Companies such as Wilder’s spend Masters week planning and overseeing extravagant, intimate corporate events. “These are private houses, and people entertain as you would at home, which really sets it apart,” Wilder says. Which isn’t to say that the entertainment scene in Augusta is modest. “We’ve got a client taking eight private houses, hiring three private chefs, renting 10 to 12 vehicles, and getting anywhere from 25 to 50 badges per day,” Wilder says. “That’s going to cost upwards of $500,000. And there are people spending more than that.”
The Website
For IBM, which created the ultra-advanced website for this year’s tournament, the partnership offers more than just TV advertising time. IBM’s logo is prominent on the site and will be seen by plenty of eyeballs. Between 2009 and 2010, the website’s traffic increased to 8.35 million unique visitors and 135 million pageviews – a spike of 25 percent and 35 percent respectively.
But the partnership also allows IBM to show off its technology, including 3D video streams and a splashy new iPad app. “The Masters is so technologically advanced,” says IBM’s Rick Singer, “and there are so many things they’ve done first, but they’ve still kept their brand intact. Our job is to bring that to the patrons who can’t be there.”
The Course
Augusta National Golf Club spends a huge amount of money keeping its 365-acre course up to par.
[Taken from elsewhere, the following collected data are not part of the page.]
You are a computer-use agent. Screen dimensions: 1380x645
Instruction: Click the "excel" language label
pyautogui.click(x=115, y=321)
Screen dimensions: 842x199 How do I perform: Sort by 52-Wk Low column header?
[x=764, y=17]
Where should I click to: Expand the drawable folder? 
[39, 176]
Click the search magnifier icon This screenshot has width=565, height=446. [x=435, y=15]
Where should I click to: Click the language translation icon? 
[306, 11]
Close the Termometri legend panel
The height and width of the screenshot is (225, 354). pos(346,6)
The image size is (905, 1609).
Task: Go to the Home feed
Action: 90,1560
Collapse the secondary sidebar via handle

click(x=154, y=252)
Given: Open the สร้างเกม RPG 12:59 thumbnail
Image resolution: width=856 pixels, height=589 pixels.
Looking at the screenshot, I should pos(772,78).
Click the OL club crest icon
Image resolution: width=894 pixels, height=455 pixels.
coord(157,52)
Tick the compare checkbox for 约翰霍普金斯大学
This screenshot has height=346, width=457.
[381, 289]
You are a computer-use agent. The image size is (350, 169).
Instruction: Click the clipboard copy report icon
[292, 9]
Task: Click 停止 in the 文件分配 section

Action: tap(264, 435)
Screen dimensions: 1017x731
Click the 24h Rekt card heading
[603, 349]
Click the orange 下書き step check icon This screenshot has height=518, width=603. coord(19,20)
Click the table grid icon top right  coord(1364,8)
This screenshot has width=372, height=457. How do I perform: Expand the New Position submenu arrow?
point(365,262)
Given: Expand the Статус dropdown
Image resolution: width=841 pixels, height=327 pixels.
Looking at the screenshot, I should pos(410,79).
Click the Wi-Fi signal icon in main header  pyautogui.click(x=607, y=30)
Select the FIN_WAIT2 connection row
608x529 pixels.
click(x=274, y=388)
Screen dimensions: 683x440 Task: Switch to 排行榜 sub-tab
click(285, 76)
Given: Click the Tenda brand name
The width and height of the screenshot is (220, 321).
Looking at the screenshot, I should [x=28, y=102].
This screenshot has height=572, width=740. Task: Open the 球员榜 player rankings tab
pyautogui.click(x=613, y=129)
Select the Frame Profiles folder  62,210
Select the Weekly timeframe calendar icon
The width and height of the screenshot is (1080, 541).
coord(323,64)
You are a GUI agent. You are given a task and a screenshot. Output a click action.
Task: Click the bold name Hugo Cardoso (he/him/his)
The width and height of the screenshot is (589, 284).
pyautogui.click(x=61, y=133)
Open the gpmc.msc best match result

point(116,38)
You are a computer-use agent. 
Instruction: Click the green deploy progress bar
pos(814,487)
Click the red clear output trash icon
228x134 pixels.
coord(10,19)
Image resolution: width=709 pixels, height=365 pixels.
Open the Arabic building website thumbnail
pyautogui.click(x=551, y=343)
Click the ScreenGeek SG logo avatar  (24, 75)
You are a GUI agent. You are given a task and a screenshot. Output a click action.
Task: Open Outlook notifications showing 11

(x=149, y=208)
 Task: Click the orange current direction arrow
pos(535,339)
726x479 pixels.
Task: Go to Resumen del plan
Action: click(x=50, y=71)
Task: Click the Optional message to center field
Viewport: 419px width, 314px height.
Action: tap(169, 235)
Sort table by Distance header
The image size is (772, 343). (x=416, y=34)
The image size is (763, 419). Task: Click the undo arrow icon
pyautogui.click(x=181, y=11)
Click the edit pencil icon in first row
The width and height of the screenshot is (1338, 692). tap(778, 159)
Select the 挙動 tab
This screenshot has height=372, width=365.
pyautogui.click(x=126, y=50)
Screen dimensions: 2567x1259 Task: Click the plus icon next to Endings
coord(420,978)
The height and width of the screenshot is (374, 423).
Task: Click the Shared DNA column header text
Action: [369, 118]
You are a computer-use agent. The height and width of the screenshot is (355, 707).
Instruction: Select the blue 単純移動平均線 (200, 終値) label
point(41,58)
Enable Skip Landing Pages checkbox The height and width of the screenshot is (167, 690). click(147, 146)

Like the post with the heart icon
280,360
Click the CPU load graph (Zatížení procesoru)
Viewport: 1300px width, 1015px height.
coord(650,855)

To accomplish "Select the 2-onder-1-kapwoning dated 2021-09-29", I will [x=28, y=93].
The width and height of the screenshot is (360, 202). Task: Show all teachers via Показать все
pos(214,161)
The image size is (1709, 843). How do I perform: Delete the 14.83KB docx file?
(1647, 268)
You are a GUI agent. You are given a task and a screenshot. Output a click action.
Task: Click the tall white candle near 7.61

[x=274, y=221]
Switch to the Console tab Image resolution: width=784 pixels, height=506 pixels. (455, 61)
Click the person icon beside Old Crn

While precise amounts are hard to come by, the innovative SubAir vacuum system that wicks standing water off the famous greens costs somewhere between $25,000 and $35,000 per hole. A wealthy membership helps pay for the upkeep, and the annual Masters functions as one heck of a country club fundraiser. The club limits itself to about 300 members at any given time, and an annual membership – by invitation only, of course – is said to go for about $10,000.
The Masters describes itself as “a tradition like no other,” and the interlocking economies surrounding it and the iconic golf Eden at the center of it all turn that slogan into something like a bottom-line fact. And to think that Bobby Jones and his business partners bought the property that is now Augusta National for $15,000 in the early 1930s. Could the golf great have ever imagined the business it is today?